Data management for large-scale scientific computations in high performance distributed systems

  • Authors:
  • A. Choudhary;M. Kandemir;J. No;G. Memik;X. Shen;W. Liao;H. Nagesh;S. More;V. Taylor;R. Thakur;R. Stevens

  • Affiliations:
  • Center for Parallel and Distributed Computing, Department of Electrical and Computer Engineering, Northwestern University, Evanston, IL 60208, USA;Department of Computer Science and Engineering, The Pennsylvania State University, University Park, PA 16802, USA;Mathematics and Computer Science Division, Argonne National Laboratory, Argonne, IL 60439, USA;Center for Parallel and Distributed Computing, Department of Electrical and Computer Engineering, Northwestern University, Evanston, IL 60208, USA;Center for Parallel and Distributed Computing, Department of Electrical and Computer Engineering, Northwestern University, Evanston, IL 60208, USA;Center for Parallel and Distributed Computing, Department of Electrical and Computer Engineering, Northwestern University, Evanston, IL 60208, USA;Center for Parallel and Distributed Computing, Department of Electrical and Computer Engineering, Northwestern University, Evanston, IL 60208, USA;Center for Parallel and Distributed Computing, Department of Electrical and Computer Engineering, Northwestern University, Evanston, IL 60208, USA;Center for Parallel and Distributed Computing, Department of Electrical and Computer Engineering, Northwestern University, Evanston, IL 60208, USA;Mathematics and Computer Science Division, Argonne National Laboratory, Argonne, IL 60439, USA;Mathematics and Computer Science Division, Argonne National Laboratory, Argonne, IL 60439, USA

  • Venue:
  • Cluster Computing
  • Year:
  • 2000

Quantified Score

Hi-index 0.00

Visualization

Abstract

With the increasing number of scientific applications manipulating huge amounts of data, effective high-level data management is an increasingly important problem.
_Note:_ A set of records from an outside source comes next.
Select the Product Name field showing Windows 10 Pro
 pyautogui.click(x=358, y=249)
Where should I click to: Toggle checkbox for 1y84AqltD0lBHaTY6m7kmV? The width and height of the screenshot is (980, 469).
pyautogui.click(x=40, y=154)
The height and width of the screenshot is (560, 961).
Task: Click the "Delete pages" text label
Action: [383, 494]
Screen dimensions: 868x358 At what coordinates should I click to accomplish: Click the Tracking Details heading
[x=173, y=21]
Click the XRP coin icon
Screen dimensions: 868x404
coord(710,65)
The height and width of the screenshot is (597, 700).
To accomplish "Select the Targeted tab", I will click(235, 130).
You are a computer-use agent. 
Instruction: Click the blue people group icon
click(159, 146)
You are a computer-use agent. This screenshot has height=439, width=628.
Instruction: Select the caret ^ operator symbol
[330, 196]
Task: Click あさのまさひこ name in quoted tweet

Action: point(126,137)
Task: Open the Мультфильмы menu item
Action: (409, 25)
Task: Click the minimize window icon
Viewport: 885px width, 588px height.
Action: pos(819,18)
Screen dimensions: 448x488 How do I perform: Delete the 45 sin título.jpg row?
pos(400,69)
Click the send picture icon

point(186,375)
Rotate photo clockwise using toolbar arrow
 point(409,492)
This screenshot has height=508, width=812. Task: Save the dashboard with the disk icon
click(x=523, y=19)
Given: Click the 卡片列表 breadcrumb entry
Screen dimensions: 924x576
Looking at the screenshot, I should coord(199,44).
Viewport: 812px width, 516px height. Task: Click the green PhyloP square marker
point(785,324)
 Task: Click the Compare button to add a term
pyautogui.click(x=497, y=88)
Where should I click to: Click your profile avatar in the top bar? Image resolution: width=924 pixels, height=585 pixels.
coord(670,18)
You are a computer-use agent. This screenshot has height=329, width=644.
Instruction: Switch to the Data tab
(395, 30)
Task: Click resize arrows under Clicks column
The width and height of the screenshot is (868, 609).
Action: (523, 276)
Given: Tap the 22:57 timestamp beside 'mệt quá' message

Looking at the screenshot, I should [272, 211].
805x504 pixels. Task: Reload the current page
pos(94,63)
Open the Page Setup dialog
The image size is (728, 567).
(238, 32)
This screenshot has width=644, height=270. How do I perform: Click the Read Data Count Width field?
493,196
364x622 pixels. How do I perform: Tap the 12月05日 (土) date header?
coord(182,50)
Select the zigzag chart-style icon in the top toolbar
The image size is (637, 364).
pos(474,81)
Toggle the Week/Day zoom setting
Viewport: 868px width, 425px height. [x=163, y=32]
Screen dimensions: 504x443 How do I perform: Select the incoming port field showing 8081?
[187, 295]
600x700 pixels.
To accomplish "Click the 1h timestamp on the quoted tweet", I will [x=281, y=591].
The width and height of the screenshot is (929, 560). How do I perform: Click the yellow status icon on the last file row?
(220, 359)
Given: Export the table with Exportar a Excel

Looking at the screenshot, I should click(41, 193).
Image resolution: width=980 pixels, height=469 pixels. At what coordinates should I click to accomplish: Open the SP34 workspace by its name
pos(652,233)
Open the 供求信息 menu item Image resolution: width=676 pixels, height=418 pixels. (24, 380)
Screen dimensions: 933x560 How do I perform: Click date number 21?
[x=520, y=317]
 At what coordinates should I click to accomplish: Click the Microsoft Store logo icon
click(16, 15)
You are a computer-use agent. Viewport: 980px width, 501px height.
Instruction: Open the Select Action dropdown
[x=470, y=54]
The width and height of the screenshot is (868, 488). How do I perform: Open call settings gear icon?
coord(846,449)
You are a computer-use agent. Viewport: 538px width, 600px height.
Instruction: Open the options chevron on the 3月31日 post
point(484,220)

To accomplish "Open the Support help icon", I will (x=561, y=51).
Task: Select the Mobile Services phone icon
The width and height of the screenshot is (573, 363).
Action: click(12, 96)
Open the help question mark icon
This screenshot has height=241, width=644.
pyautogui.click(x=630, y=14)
Unfortunately, so far the solutions to the high-level data management problem either require deep understanding of specific storage architectures and file layouts (as in high-performance file storage systems) or produce unsatisfactory I/O performance in exchange for ease-of-use and portability (as in relational DBMSs). In this paper we present a novel application development environment which is built around an active meta-data management system (MDMS) to handle high-level data in an effective manner. The key components of our three-tiered architecture are user application, the MDMS, and a hierarchical storage system (HSS). Our environment overcomes the performance problems of pure database-oriented solutions, while maintaining their advantages in terms of ease-of-use and portability. The high levels of performance are achieved by the MDMS, with the aid of user-specified, performance-oriented directives. Our environment supports a simple, easy-to-use yet powerful user interface, leaving the task of choosing appropriate I/O techniques for the application at hand to the MDMS. We discuss the importance of an active MDMS and show how the three components of our environment, namely the application, the MDMS, and the HSS, fit together. We also report performance numbers from our ongoing implementation and illustrate that significant improvements are made possible without undue programming effort.